SUPPLIED TEXT:
>> START
# grassie from this year



## ksredneck

shot this grassie from 20 yards away weighed 35lbs


----------



## ksredneck




----------



## weasle414

Not too shabby. There's not a whole lot for grassies up here, I wish there where though. They look like they put up quite a fight!


----------



## lunkerlander

Nice fish!


----------



## 94NDTA

Whats a grassie?


----------



## bowcarp

grass carp - white amur another chinese import a very fun fish to shoot havent gotten many but the one's I have were a riot

http://en.wikipedia.org/wiki/Grass_carp


----------



## BlazinArrow

Weasle414 There are no Grass Carp in MN.


----------



## weasle414

BlazinArrow said:


> Weasle414 There are no Grass Carp in MN.


Tell that to the one that wandered up the Mississippi and ended up on my arrow, lol. I'd be saying the exact same thing myself, but I'm telling you I shot a small grassie. My girlfriend was there and two of my other friends where there to back me up.


----------



## carp_killer

welcome blaze :beer: nice fish ksredneck


----------



## BlazinArrow

weasle414 said:


> BlazinArrow said:
> 
> 
> 
> Weasle414 There are no Grass Carp in MN.
> 
> 
> 
> Tell that to the one that wandered up the Mississippi and ended up on my arrow, lol. I'd be saying the exact same thing myself, but I'm telling you I shot a small grassie. My girlfriend was there and two of my other friends where there to back me up.
Click to expand...

Any pics and why didn't you report the thing? and where on the Mississippi?
Sorry dude but I don't believe it unless you shot it way down south on the MN border on the miss


----------



## carp_killer

there any other fish up here that might look like a small grassy?


----------



## BlazinArrow

yeah a small common carp.


----------



## carp_killer

WEASLE i think i figured it out i think what you shot might have been a tullibee i caught some this weekend and i thought they resembled a grassie some just smaller scales. was the mouth small? if you shot a tullibee thats something VERY few bowfishermen can say they have did


----------



## weasle414

Maybe it was. I looked at some pics of tullibee and they do look alot like what I shot. I've never seen them before you brought that up but yeah I think that's probably what I ended up shooting. I'm not 100% sure though, it seems like the one I shot wasn't quite as shiney as most of the pics I've been seeing. I think I'm gonna need to do some more research, find out exactly what it was now that I've got reason to believe it might not've been a grassy.


----------



## carp_killer

there really not all that "shiny" did it loose scales pretty easy?


----------



## weasle414

I dunno, it may have but I can't recall. I pretty much shot it, reeled it in, and chucked it in the back of my truck and hauled it to my uncles corn field along with the rest of the carp I shot that morning. I ended up with alot of scales in the bed of that truck last summer so it would've been pretty hard to pick that one out as losing scales easily.


----------
>> END
Please answer these questions about the forum thread, one per line:
1. From how many yards away was the grassie in the first post shot?
2. What other name for grass carp appears in the thread?
3. What kind of fish did carp_killer suggest weasle414 might have shot instead?
Rely on the forum thread alone for your responses.

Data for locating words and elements
>> START
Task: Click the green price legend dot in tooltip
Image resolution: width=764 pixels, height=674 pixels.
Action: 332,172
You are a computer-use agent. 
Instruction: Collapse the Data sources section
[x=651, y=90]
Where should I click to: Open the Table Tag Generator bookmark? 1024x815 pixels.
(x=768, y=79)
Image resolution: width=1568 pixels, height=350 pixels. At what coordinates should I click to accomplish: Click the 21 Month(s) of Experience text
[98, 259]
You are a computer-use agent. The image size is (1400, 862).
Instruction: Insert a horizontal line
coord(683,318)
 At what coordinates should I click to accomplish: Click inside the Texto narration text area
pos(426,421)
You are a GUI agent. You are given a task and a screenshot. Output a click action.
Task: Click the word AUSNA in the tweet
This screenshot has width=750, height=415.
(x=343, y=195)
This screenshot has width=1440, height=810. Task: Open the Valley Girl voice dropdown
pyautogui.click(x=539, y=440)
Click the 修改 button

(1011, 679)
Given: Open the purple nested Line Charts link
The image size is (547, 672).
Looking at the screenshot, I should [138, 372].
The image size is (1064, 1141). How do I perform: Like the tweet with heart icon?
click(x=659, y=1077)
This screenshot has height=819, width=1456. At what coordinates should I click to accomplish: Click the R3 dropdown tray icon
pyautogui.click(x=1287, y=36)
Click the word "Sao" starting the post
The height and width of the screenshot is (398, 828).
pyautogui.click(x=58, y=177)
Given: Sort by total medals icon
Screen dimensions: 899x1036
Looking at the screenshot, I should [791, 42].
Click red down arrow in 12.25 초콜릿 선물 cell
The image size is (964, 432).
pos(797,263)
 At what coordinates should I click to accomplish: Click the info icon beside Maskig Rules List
>> END
SOLVED PROBLEM:
1. 20 yards
2. White amur
3. A tullibee